To compare loan rates accurately you should always look for the Annual Percentage Rate (APR) which should take into account the interest in addition to all the fees that you will incur over a period of 12 months.
It's also important to find out what the lenders' policy is on early and late repayment - so that you know what to expect should you want to repay the loan early or if you miss a payment. If you're looking for a short-term loan many of these aspects will not be as important however, being aware of them will ensure you don’t end up paying more than you should.
The qualification requirements vary wildly depending on the lender you use and on what type of loan you're applying for. The basic application requirements that are applicable to all South African lenders are: that the applicant is over 18 (in some cases 21 or 22), that they are South African citizens or permanent residents and that they are employed or self-employed and earning a stable income.
If you're applying for a small loan the requirements will be less stringent than those for a large loan. Major lenders will require that you have a good credit history and that you have sufficient disposable income after all of your monthly debts and expenses are paid to make your loan repayments.
Even with most companies charging penalty fees for repaying your loans early, you could still save hundreds of Rands by repaying early. The first step is to check your loan agreement and see what the penalty for early repayment is.
Then you need to calculate how much you can afford to repay by evaluating your budget and your savings. You will need to provide your lender with a notice indicating your intention to overpay before you do so.

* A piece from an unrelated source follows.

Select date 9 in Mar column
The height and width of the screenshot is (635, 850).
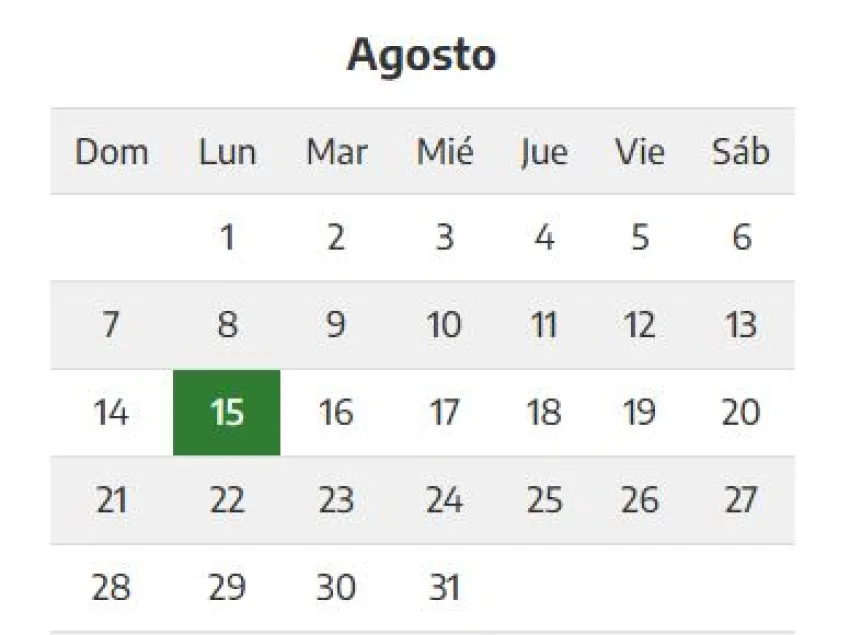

Once you've notified the lender you can then make the desired overpayments every month. It may be helpful to note that lenders are required by law to allow you to make extra loan repayments which means that when it comes to repaying debt early - the law is on your side!
If you're not going to repay more than the overpayment limit (which should be listed on your loan agreement), there is absolutely nothing to worry about and you should certainly go ahead and overpay!
For payments made over the indicated overpayment limit; you need to be able to work out how much money you're going to be saving in the form of interest by overpaying a certain amount and comparing that to how much you're going to be charged for that overpayment.
In almost all cases you will be saving money by making those additional repayments and this is a much greater return than the one you would get by stashing that money into a savings account. The reason? Simply because the interest you're paying the bank on a personal loan will always be higher than the interest rate they offer you for saving money.
In certain cases repaying debt off early makes sense - you will save money and get out of debt faster. This is something that most people dream of - paying off debts and saving and investing additional income instead but, what you should know is that the bigger the loan the less these overpayments are going to count and, paying off debt early will not have a positive effect on your credit score either.
On the other hand, repaying debts early cannot bring your credit score down either. If you're worried about your credit score then credit card debt and car loan debt should, if at all possible, not be overpaid since this will reduce your utilization ratio and lower your credit score.